[Activity]
Output the entries below exactly as written, omitting pictures.

——

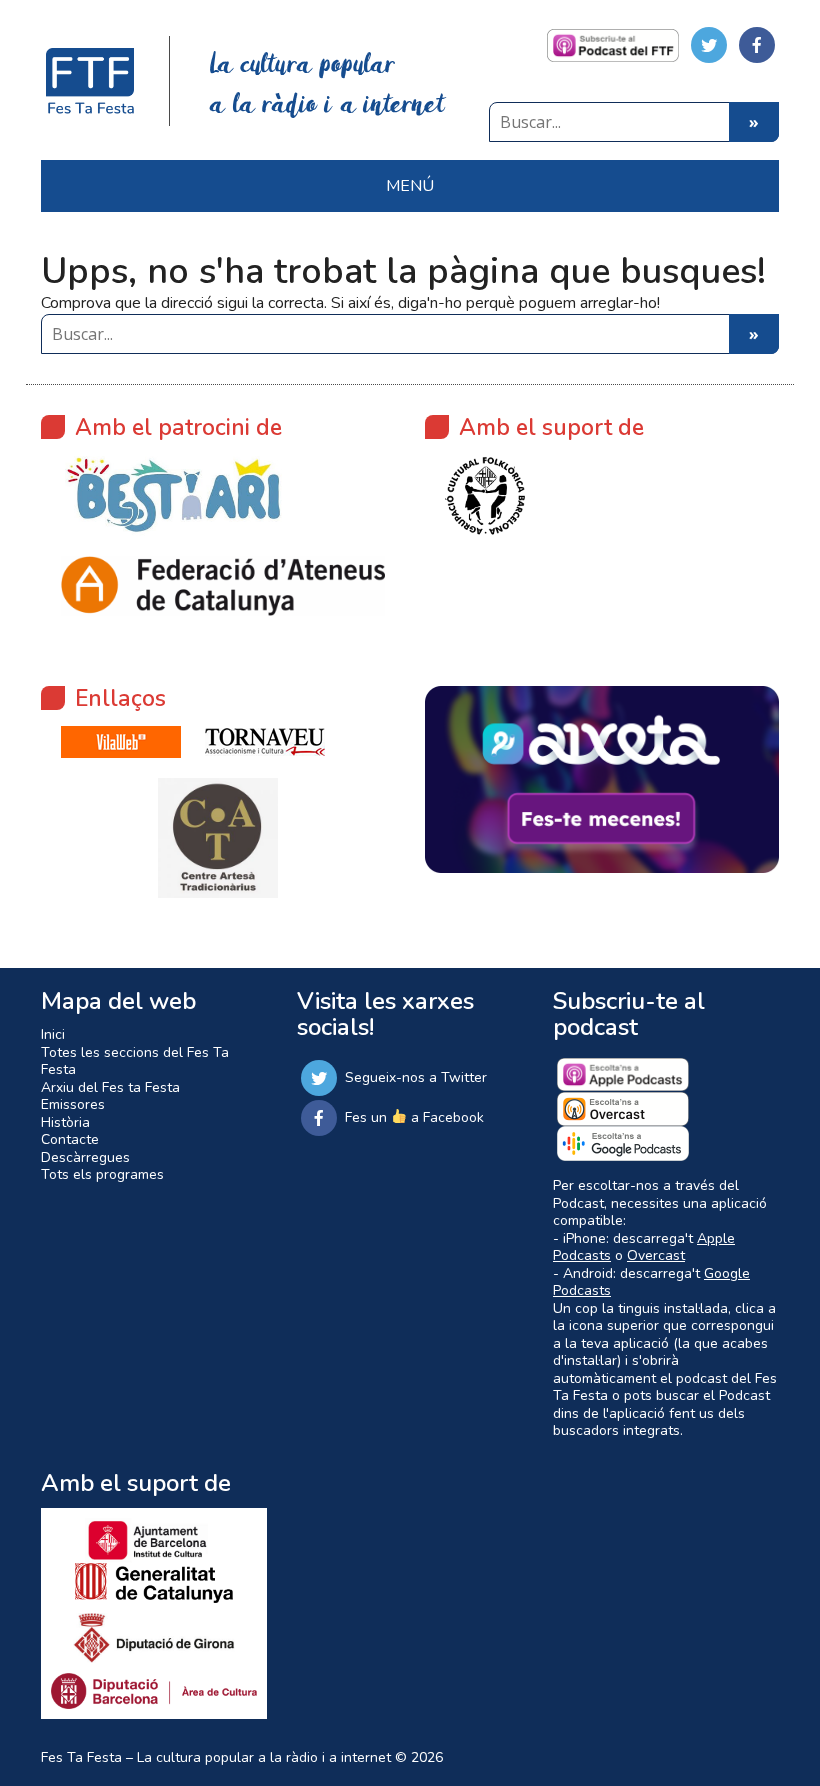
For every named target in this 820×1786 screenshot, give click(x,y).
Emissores (73, 1104)
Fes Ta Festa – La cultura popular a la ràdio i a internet (216, 1757)
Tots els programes (102, 1174)
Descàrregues (85, 1157)
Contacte (70, 1139)
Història (65, 1122)
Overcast (656, 1255)
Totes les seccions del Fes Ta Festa (135, 1061)
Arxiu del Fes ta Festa (110, 1087)
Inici (53, 1034)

——

[Answer space]
For every named target in this 820×1786 screenshot, give click(x,y).
Emissores (73, 1104)
Fes Ta Festa – La cultura popular a la ràdio i a internet (216, 1757)
Tots els programes (102, 1174)
Descàrregues (85, 1157)
Contacte (70, 1139)
Història (65, 1122)
Overcast (656, 1255)
Totes les seccions del Fes Ta Festa (135, 1061)
Arxiu del Fes ta Festa (110, 1087)
Inici (53, 1034)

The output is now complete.